> From: Eric Muller [mailto:emuller@adobe.com]
> 
> "Ayers, Mike" wrote:
> 
> >  Currently, when sending email or
> > interpreting HTML, the content is tagged for its encoding.  
> Wouldn't PUA
> > users simply use their own tag (say, PUA-mike-1) instead of 
> UTF-8?  Am I
> > missing something?
> 
> What we are talking about is the character collection, not 
> the encoding of that
> collection. You really need two indicators, one which says 
> what the semantics of
> the character U+E000 is (as well as the other characters), 
> the other which says
> what byte sequence is used to encode this character (and the others).

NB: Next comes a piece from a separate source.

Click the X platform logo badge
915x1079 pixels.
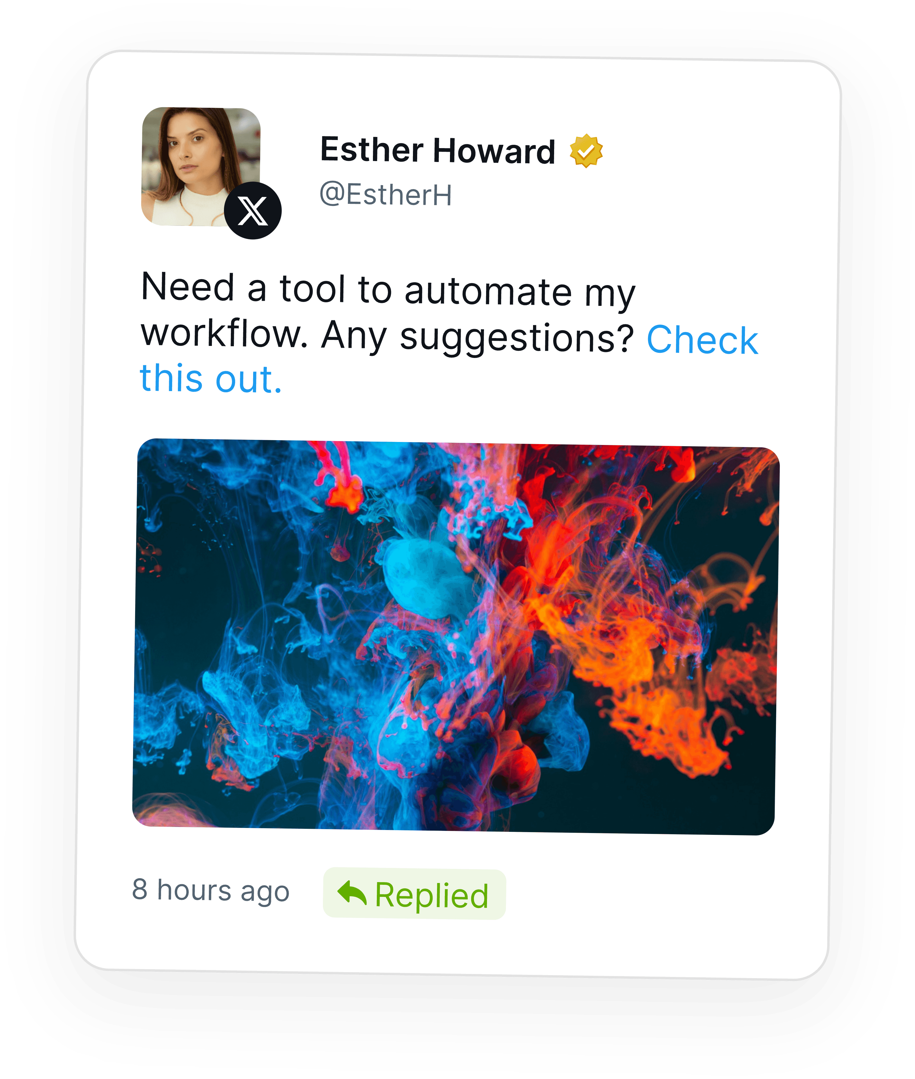point(253,211)
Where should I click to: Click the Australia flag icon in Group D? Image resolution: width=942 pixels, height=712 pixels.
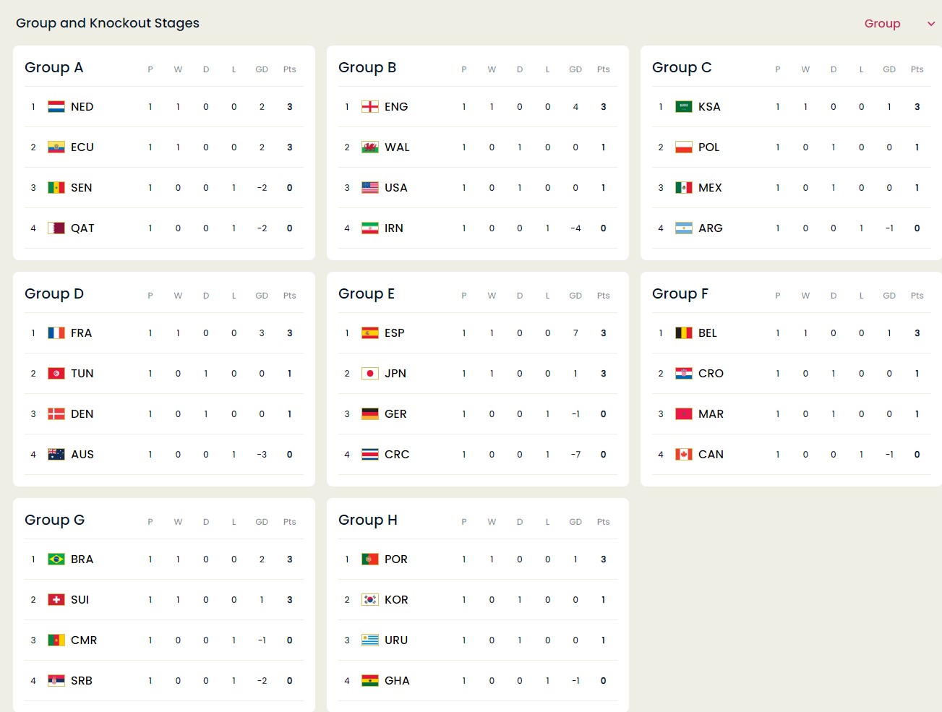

        ???  Seems to me that the type tag (say, "UTF-8") specifies both the
character collection and its encoding (in UTR#17 terms, it specifies the
ACR, CCS, CEF, and CES, but not the TES).  Therefore, when I create (and
register with my system) a tag of "PUA-mike-1", I must have an interpreter
ready which can read Unicode over UTF-8 with the PUA interpreted as per my
specification.  Likewise, the existing applications interpret the tag
"UTF-8" to mean Unicode over UTF-8.
        Again I ask: why isn't content tagging considered appropriate for
PUA use?
> In fact, even without PUA characters, the problem is already 
> there. If my
> document is Unicode 3.0, U+03F4 is an error, if it's Unicode 
> 3.1, U+03F4 is
> GREEK CAPITAL TETHA SYMBOL.
        If your document was written according to Unicode 3.0 and contains
the non-character U+03f4, and it is interpreted by a Unicode 3.1
interpreter, than you've sent GREEK CAPITAL TETHA SYMBOL, whether or not you
wanted to.  This is really a separate issue from what I was discussing,
however - it is the industry wide practice of referring to a product name
and considering the latest version of the product to be its incarnation.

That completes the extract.